Zhou tries to explode this mind-set systematically. She notes the extremely skimpy empirical data supporting the idea that gender was a key factor — among so many competing factors — in the 2016 outcome; the impressive general election record of women in the 2018 midterms (including women in the “heartland” regions where piggy men are supposedly the primary swing voters); and the spotless electoral record of Warren, Amy Klobuchar, and Kirsten Gillibrand. These women have not run for president before and lost. Joe Biden and Bernie Sanders — the presumably more “electable” men in the field — have, notes Zhou. You could almost call it the most irrefutable data point of them all:

“When people say it shouldn’t be a woman this time, because a woman lost last time, well, men have been losing the presidency for hundreds of years,” says Amanda Hunter, a policy director at the Barbara Lee Family Foundation.

Add in the evidence that Democratic voters express more enthusiasm for the presidential candidacy of a woman and/or person of color than of another white guy — stronger than the evidence Clinton lost because she is a woman — and it becomes clear the fears about actually nominating a woman are almost entirely a matter of assuming that Trump’s misogyny is shared by the voters who will decide the 2020 elections. And beyond that, the fears reflect the atavistic gut conviction that the purple-state backlash against a women will exceed the frontlash from those happy, finally, to break that last political glass ceiling. Trump has so thoroughly demoralized Democrats that they are exhibiting sexism in their own political judgments in the guise of “electability.”

Electability, of course, is a slippery concept to begin with, and by the time Democratic voters formally weigh in the prevailing assumption that old white men are vastly more electable than women or people of color could have been eroded by additional evidence. And it’s also possible that the neurotic conviction of so many Democrats that this deeply and persistently unpopular president is so infernally powerful that electability is the only thing that matters could fade.

Democrats need to ask themselves questions like this: Is the historic value of electing an eminently qualified women as president worth boosting the odds of a Trump reelection from, say, 20 percent to 22 percent? How about the value of electing a president who can actually get important things done?

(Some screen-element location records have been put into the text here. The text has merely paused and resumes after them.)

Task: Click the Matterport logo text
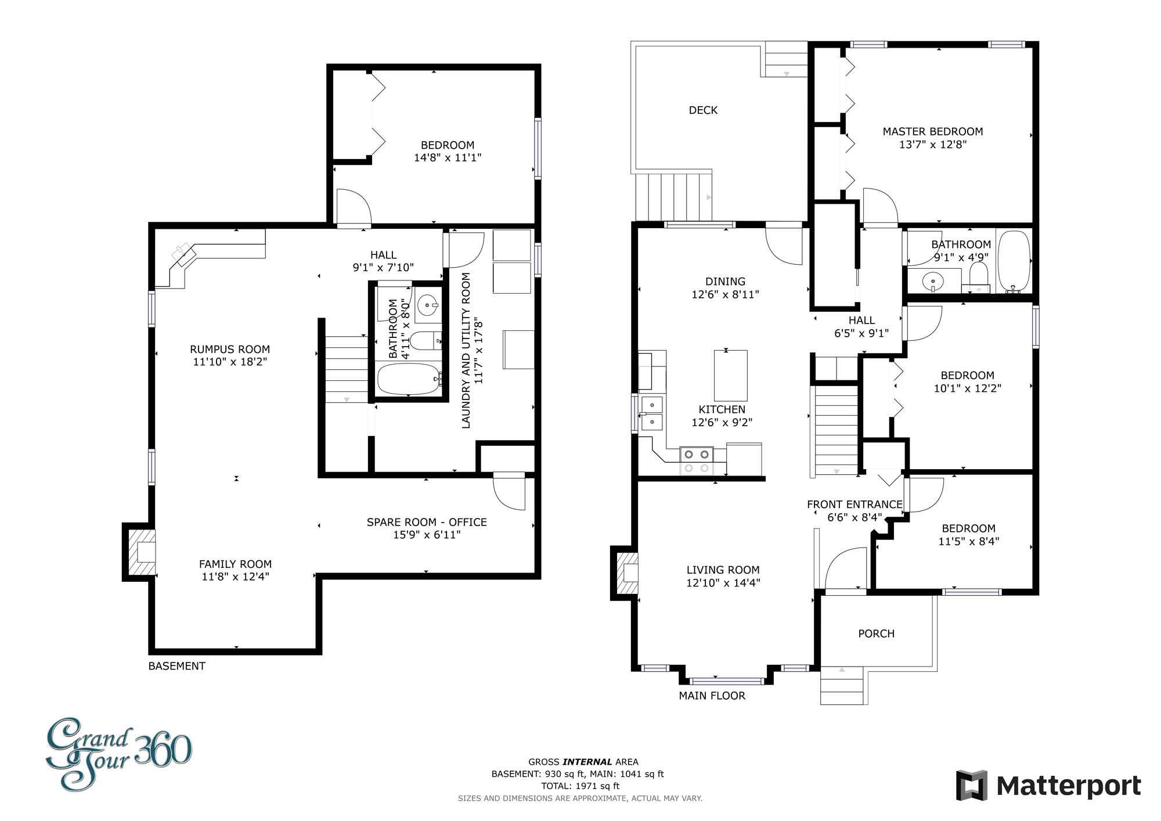pyautogui.click(x=1069, y=786)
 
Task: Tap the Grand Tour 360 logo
pyautogui.click(x=119, y=753)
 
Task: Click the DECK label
pyautogui.click(x=703, y=110)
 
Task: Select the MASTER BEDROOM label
pyautogui.click(x=933, y=132)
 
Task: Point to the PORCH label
pyautogui.click(x=876, y=633)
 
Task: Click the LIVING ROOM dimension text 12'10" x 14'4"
pyautogui.click(x=723, y=583)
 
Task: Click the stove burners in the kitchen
pyautogui.click(x=697, y=461)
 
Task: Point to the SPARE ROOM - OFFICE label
pyautogui.click(x=427, y=523)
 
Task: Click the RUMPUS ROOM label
pyautogui.click(x=230, y=350)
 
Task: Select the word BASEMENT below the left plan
pyautogui.click(x=177, y=666)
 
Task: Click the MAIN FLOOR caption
pyautogui.click(x=712, y=696)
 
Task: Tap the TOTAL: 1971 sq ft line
pyautogui.click(x=580, y=786)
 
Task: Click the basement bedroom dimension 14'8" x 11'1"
pyautogui.click(x=448, y=158)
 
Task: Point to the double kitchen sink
pyautogui.click(x=651, y=413)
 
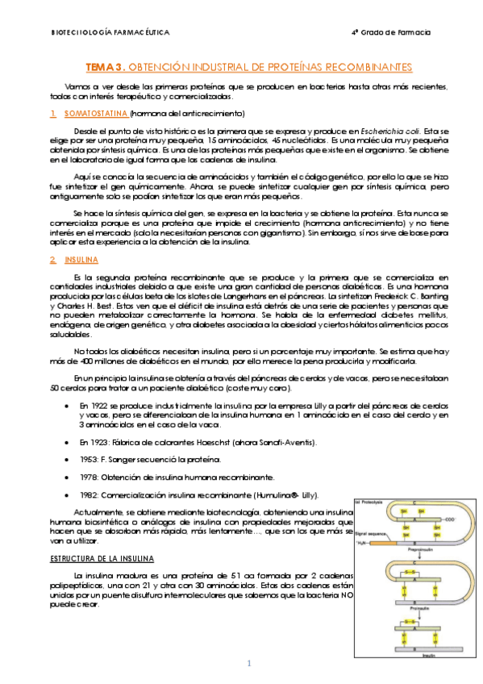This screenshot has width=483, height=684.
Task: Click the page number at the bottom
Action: tap(249, 663)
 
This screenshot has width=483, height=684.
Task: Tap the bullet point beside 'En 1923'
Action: tap(64, 442)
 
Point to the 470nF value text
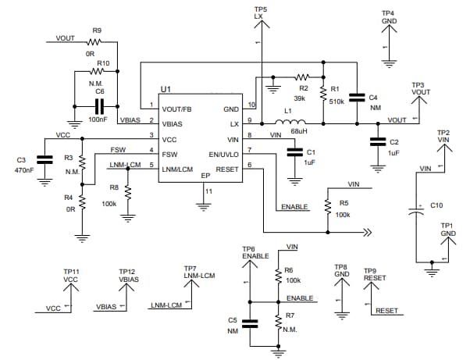coord(25,169)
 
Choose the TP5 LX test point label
coord(260,12)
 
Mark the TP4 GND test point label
coord(388,17)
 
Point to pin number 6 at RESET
coord(250,165)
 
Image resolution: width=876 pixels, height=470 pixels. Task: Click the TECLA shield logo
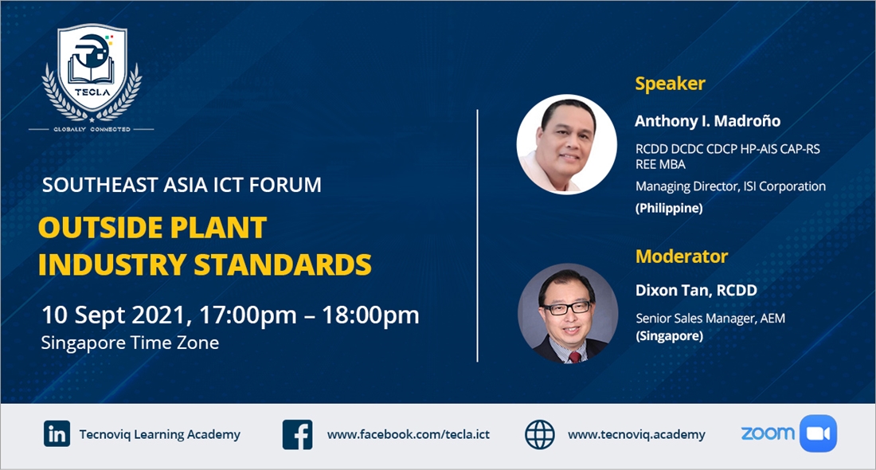[x=92, y=72]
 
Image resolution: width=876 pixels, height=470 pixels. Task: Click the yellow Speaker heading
[x=670, y=84]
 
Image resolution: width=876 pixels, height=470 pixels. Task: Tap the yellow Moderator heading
[x=682, y=256]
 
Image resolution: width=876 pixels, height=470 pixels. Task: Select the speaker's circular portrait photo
[x=566, y=144]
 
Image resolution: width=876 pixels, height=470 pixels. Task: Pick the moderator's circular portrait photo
[x=568, y=314]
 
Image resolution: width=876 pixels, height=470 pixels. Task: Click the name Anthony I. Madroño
[x=707, y=121]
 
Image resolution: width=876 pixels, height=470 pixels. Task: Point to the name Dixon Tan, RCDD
[x=696, y=290]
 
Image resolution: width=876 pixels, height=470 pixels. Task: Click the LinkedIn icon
[x=57, y=433]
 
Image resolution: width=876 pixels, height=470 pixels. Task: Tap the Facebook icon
[x=297, y=435]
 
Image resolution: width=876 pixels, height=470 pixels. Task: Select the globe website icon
[x=540, y=435]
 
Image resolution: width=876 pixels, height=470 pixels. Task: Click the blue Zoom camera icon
[x=818, y=433]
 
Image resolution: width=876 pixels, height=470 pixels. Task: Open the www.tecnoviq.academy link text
[x=636, y=434]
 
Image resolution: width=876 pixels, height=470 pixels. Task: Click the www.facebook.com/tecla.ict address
[x=409, y=434]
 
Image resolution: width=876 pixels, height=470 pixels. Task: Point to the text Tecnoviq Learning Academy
[x=160, y=435]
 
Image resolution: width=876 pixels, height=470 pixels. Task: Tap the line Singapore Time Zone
[x=130, y=343]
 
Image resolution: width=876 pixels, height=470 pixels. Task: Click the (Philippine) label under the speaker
[x=669, y=209]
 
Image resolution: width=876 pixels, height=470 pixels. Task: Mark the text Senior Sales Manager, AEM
[x=710, y=319]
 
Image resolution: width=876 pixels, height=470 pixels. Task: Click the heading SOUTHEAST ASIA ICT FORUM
[x=182, y=185]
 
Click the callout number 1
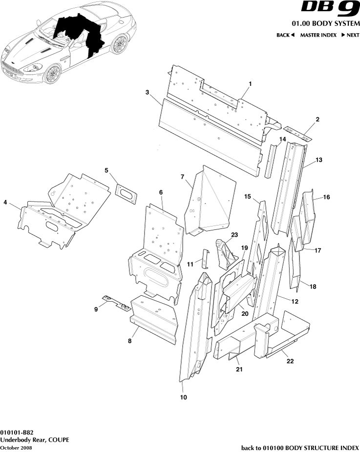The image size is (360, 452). pyautogui.click(x=250, y=83)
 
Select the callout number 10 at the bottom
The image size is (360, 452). pyautogui.click(x=183, y=397)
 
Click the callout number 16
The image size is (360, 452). pyautogui.click(x=326, y=197)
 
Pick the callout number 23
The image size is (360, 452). pyautogui.click(x=234, y=235)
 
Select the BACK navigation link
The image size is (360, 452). pyautogui.click(x=285, y=35)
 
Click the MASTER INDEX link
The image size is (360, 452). pyautogui.click(x=318, y=35)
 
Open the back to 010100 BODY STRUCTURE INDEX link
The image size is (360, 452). pyautogui.click(x=300, y=448)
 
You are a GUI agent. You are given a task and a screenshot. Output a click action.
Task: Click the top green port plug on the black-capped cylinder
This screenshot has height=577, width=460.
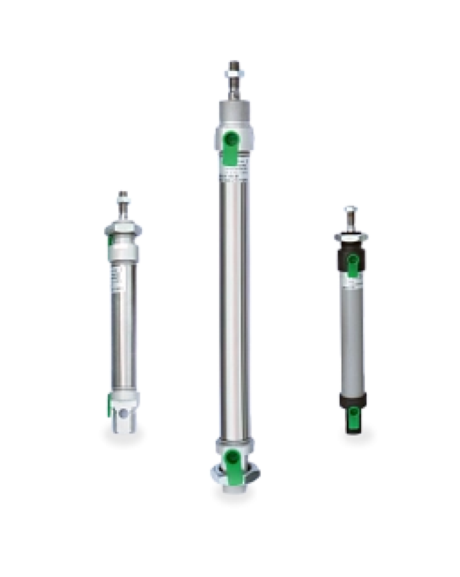[352, 263]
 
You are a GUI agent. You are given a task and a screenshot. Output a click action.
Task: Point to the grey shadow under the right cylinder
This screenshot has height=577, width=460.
[357, 435]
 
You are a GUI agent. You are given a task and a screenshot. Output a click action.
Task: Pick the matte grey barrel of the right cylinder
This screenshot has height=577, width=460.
[351, 339]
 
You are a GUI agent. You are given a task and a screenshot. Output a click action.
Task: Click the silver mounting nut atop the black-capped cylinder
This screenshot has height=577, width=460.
[351, 236]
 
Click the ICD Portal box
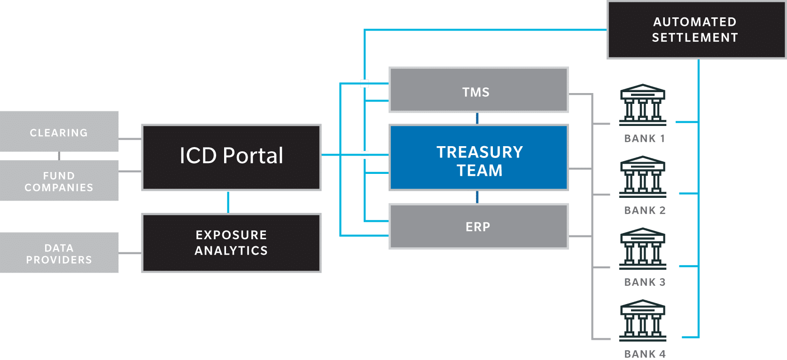(x=231, y=157)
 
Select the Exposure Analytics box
(x=231, y=243)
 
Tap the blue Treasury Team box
(x=479, y=157)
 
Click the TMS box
(x=479, y=90)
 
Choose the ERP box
(x=479, y=227)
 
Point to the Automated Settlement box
(x=696, y=30)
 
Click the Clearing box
(x=59, y=132)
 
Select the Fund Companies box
(x=59, y=181)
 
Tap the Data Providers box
(x=59, y=253)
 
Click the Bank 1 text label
(x=645, y=139)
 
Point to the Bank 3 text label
(x=645, y=282)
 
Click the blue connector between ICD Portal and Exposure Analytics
(x=228, y=202)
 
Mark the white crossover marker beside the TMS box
(x=365, y=84)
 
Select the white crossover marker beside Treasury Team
(x=365, y=155)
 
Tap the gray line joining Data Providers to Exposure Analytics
(x=130, y=253)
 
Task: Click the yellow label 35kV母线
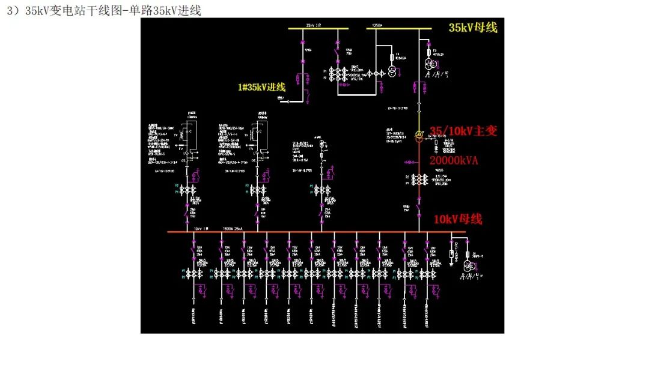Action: point(473,28)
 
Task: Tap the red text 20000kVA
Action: point(455,161)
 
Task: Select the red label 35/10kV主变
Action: point(463,131)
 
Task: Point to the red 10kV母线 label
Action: point(458,219)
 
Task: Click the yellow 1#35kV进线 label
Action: point(261,87)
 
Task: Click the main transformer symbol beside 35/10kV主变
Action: point(419,136)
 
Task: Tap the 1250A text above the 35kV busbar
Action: point(377,26)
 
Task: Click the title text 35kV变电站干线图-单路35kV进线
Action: point(104,10)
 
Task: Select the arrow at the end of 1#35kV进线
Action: point(286,102)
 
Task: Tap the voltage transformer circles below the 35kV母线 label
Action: point(430,64)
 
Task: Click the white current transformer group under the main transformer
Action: point(419,181)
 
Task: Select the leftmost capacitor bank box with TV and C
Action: point(190,133)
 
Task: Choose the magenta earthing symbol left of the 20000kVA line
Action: point(409,161)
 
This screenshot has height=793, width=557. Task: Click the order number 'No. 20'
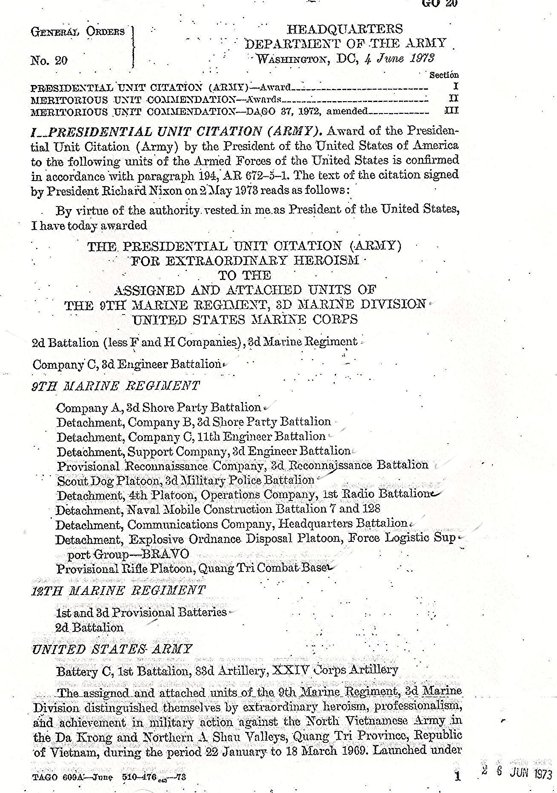pyautogui.click(x=49, y=60)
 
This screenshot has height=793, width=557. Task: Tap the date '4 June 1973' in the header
pyautogui.click(x=399, y=58)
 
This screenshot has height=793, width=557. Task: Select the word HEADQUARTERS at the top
pyautogui.click(x=345, y=29)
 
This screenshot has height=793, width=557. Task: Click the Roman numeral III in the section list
pyautogui.click(x=452, y=110)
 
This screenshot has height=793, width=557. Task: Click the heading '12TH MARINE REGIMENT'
pyautogui.click(x=119, y=590)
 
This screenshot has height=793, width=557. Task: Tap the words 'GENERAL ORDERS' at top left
pyautogui.click(x=77, y=32)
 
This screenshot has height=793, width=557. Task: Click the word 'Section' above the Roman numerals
pyautogui.click(x=444, y=75)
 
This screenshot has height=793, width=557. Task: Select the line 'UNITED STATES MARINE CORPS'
pyautogui.click(x=245, y=320)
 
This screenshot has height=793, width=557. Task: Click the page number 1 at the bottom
pyautogui.click(x=457, y=776)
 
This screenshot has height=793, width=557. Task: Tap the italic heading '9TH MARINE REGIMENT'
pyautogui.click(x=115, y=386)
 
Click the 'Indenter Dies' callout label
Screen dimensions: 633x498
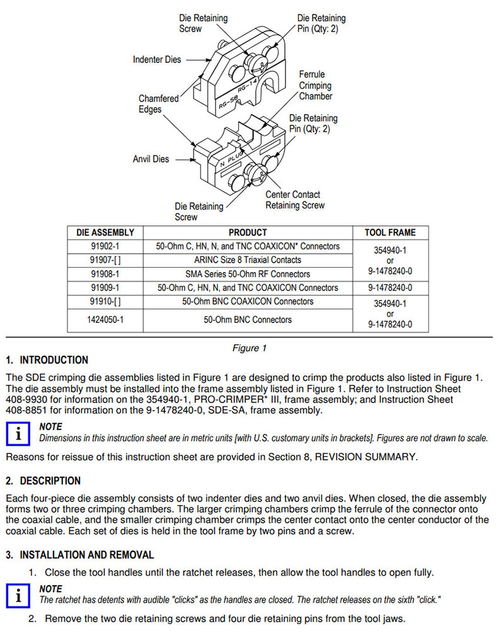(x=156, y=60)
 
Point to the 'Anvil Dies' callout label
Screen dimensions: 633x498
(x=151, y=159)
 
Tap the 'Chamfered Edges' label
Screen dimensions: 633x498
(x=158, y=104)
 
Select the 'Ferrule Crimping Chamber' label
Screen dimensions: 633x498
(x=315, y=85)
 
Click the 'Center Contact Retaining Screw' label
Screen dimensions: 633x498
(x=294, y=200)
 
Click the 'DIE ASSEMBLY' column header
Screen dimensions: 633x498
(x=105, y=232)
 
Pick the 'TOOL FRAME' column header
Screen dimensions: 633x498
(x=390, y=232)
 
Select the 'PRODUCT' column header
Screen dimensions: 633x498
(x=248, y=232)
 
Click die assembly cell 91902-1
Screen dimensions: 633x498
(x=105, y=246)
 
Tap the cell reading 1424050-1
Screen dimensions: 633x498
(x=105, y=319)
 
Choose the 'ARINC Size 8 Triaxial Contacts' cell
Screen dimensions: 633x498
(x=248, y=259)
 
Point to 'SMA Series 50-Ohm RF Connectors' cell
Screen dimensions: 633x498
(x=248, y=274)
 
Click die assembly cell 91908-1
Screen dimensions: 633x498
(x=105, y=274)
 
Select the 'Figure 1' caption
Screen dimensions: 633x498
(x=249, y=348)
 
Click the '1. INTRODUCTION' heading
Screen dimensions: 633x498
(x=47, y=360)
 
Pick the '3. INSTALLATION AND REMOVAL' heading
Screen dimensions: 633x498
(x=79, y=555)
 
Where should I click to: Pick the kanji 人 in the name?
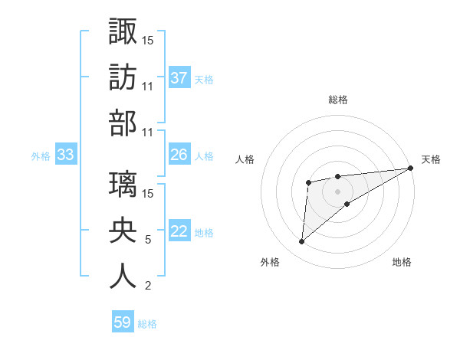[123, 277]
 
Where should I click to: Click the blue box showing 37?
[179, 77]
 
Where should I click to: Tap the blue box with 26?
[179, 155]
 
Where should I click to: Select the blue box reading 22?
[179, 232]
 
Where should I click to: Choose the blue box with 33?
[65, 155]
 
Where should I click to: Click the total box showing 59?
[123, 322]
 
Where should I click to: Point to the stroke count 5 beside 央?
[147, 240]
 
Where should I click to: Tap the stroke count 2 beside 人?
[147, 286]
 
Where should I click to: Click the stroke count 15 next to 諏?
[148, 39]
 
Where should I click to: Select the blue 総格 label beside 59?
[147, 324]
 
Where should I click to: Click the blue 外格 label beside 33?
[41, 156]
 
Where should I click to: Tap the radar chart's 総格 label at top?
[338, 100]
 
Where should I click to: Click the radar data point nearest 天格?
[411, 168]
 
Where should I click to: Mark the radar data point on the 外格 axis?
[301, 242]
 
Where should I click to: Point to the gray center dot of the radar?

Personally, having evaluated the “theories of change” being advanced by the various candidates, I think the two Democrats with the clearest visions of how they will accomplish their policy goals happen to be Warren and Klobuchar, not Biden and Sanders, as I noted recently:

[T]here are some possible avenues for at least a limited 2021 progressive offensive, ranging from Elizabeth Warren’s strategy for breaking down McConnell’s power, to Amy Klobuchar’s proposed blitz of executive orders …


What won’t work is magical thinking about what a new president can accomplish. Joe Biden’s Senior Center nostalgia for a Senate where people reached across the aisle to get things done is a cruel hoax, even if his own “Senatitis” blinds him to that fact. But so, too is Bernie Sanders’’ empty claim that he will somehow create a “political revolution” more powerful than the vast interests protecting the status quo.

So if you have two women, one “progressive” and one “moderate,” who can credibly promise a greater 2020 payoff than just ejecting Trump from office, why keep preferring men who appear to live in a different era (Biden) or country (Sanders)? Yes, Trump has gotten deeply into the donkey’s head, and has convinced Democrats that his dark misogynistic soul is America’s. That’s some serious damage.